The good news for fans is that, while certainly lean for a studio album – eight songs that collectively clock in at less than half an hour – it doesn’t feel like a stopgap or rushed, half-baked side-project.

Given the circumstances, the needle on the band’s dark-pop barometer has unsurprisingly shifted little, the record opening with Barricades’ rattling guitar riff and frontman Aaron Starkie railing against the sycophants and cynicism of Orwellian nightmares, painting a picture of depressingly eternal conflict.

Everything I Own is calmer but hardly any sunnier, its tribal drums and synths eddying and flowing beneath Starkie’s heartbroken couplets and fleeting, menacing piano. Alongside a couple of others here like Wanted Much More, the song sags when it ventures too far into familiar pop structures, giving a bit of a jaundiced feel that they can’t shake.

Things improve with Yet Again, its driving rhythm and lyrical repetition more arresting than its ingredients suggest, while tracks like The Greatest Escape tessellate with the electro-informed rock of their last record.

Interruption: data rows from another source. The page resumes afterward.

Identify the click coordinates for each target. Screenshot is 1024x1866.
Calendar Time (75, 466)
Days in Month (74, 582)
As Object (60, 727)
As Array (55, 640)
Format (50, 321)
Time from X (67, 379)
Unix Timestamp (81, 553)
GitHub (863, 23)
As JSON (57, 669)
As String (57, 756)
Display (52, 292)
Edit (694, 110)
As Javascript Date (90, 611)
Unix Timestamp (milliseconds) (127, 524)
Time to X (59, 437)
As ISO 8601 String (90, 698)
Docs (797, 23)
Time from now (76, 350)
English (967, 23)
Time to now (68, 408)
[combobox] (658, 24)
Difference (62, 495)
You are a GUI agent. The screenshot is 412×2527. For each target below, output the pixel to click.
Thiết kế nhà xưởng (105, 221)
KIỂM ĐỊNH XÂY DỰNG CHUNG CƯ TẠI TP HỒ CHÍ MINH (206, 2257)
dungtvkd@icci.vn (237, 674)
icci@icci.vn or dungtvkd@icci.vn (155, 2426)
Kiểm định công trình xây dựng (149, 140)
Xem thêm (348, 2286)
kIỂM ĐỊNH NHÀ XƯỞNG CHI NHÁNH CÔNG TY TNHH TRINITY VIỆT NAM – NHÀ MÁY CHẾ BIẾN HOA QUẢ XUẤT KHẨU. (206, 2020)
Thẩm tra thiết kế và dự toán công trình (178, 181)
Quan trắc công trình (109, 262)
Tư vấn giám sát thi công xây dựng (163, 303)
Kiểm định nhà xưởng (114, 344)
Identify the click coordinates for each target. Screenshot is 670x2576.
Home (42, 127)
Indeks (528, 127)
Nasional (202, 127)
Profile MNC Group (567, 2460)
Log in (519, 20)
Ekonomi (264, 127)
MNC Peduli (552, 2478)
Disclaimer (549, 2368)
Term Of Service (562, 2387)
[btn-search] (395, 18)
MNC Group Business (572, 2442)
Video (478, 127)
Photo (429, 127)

Stronger still are Lost Summer’s gently descending vocal and gorgeously mellifluous electric guitar plucks – both unexpected and genuinely meditative.

After more Orwellian-cum-lockdown references in the tub-thumping Two Minutes Hate (“I start to crave chaos, unleash this rage in us”), the record closes with Like I Wanted To, a sweeping, morose ballad of regret built from an earworm piano motif, upon which umpteen velveteen strings are draped, before ribcage-rattling drums and cymbals ratchet up the emo dial.

Despite its challenging gestation, 91 Days... is a worthy companion to its 2020 sibling.

3/5 stars

The Slow Readers Club will play the Electric Ballroom in Camden Town on March 23 next year. Original tickets remain valid.